● **Your task**
Line by line, please look for the word "Given" in the following records, then copy each line you find it in.

-- Supplied information follows --

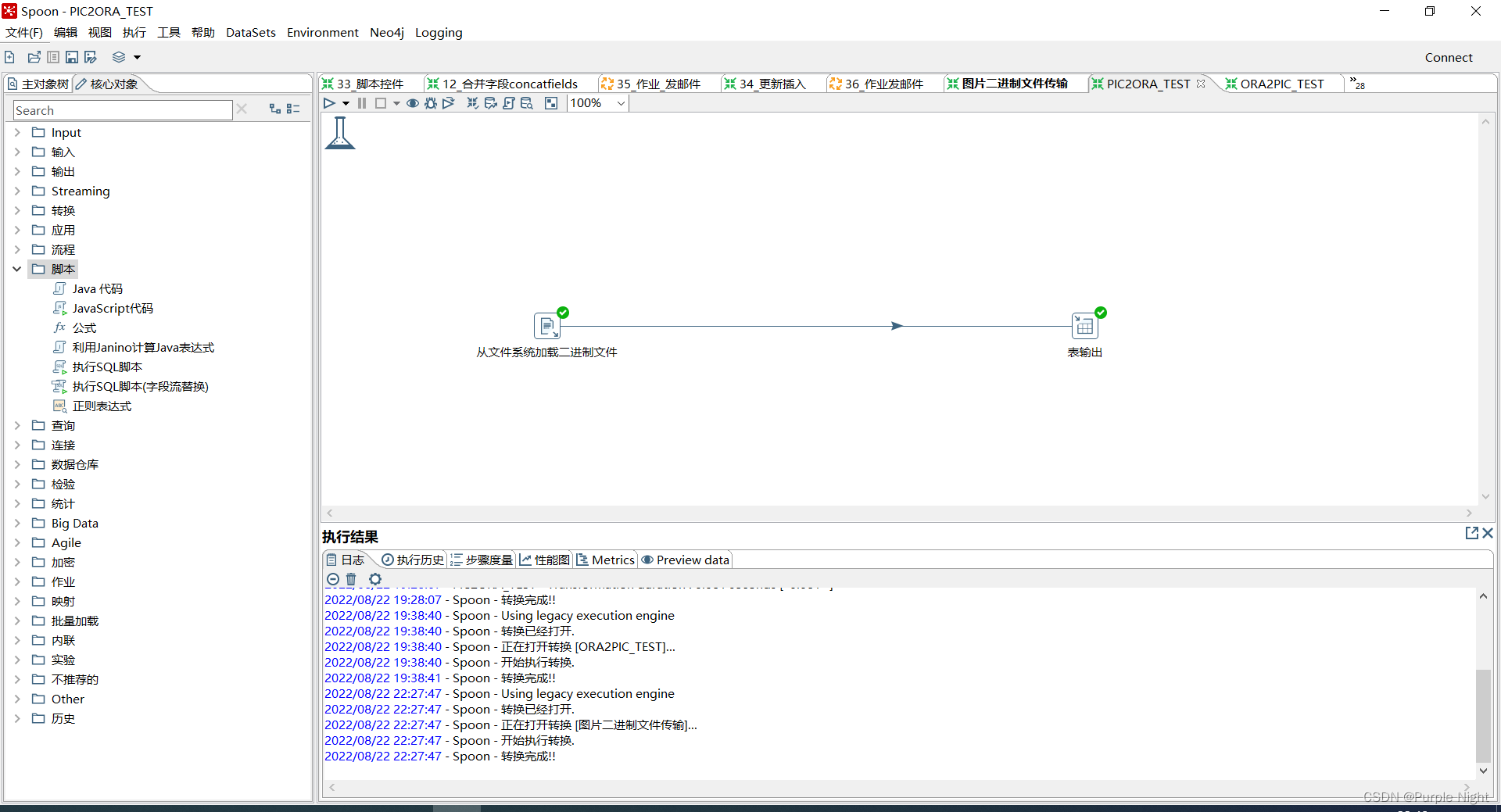Create a new file in Spoon

pos(9,56)
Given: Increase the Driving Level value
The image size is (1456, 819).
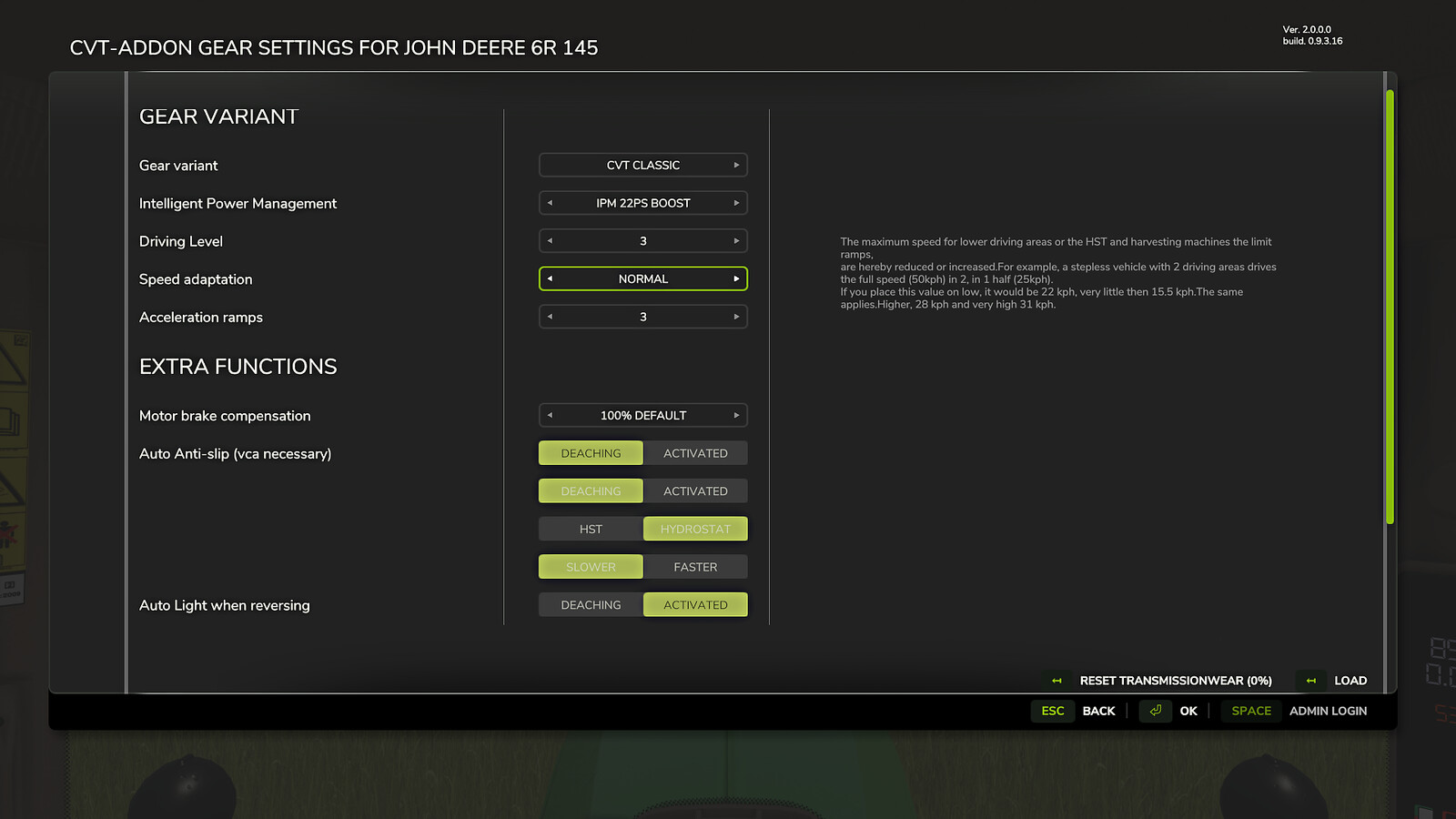Looking at the screenshot, I should tap(737, 240).
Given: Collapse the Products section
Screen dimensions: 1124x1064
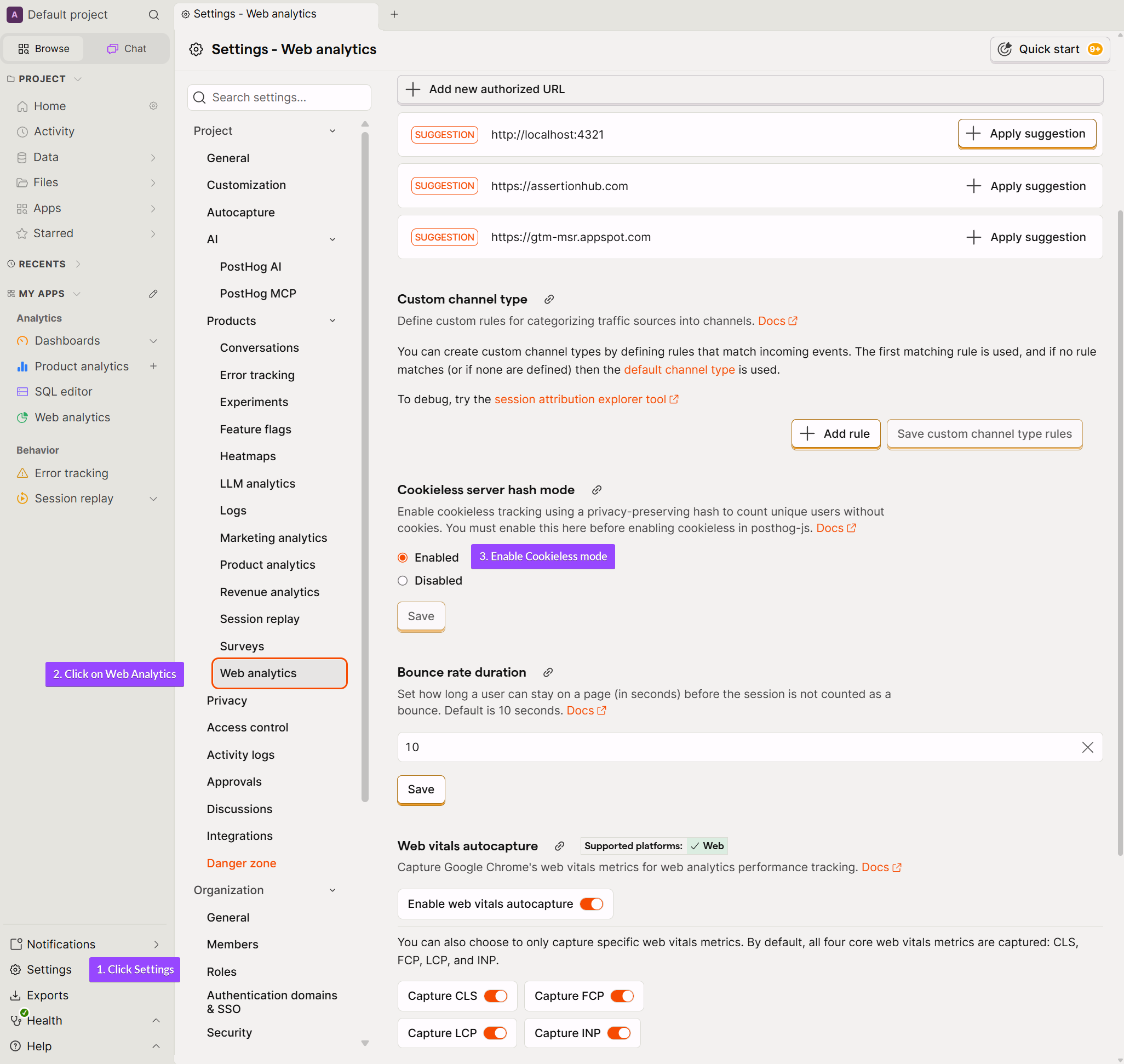Looking at the screenshot, I should pos(333,321).
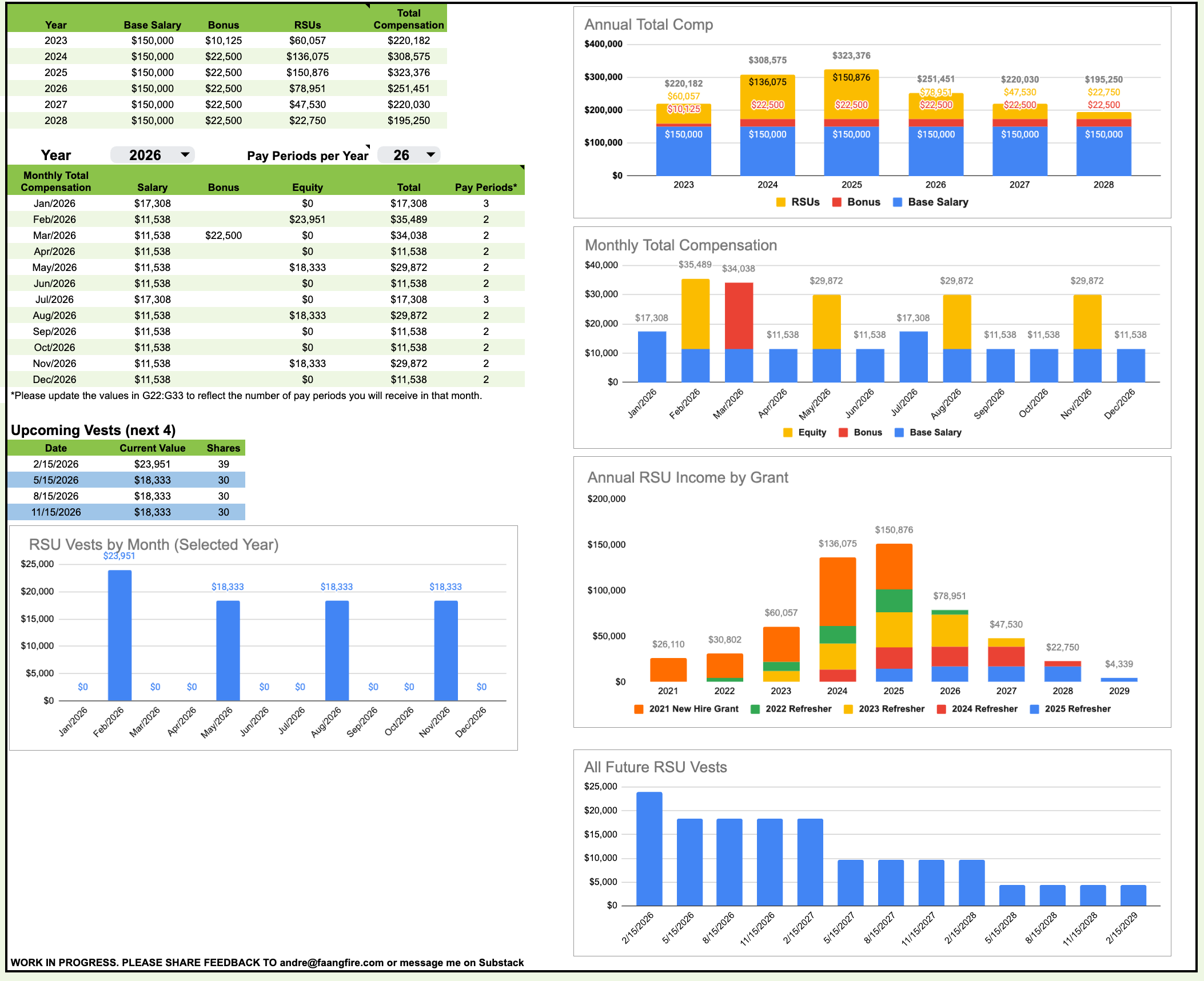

-- Supplied information concluded --

● **Expected answer**
Given: Increase the Driving Level value
Given: Collapse the Products section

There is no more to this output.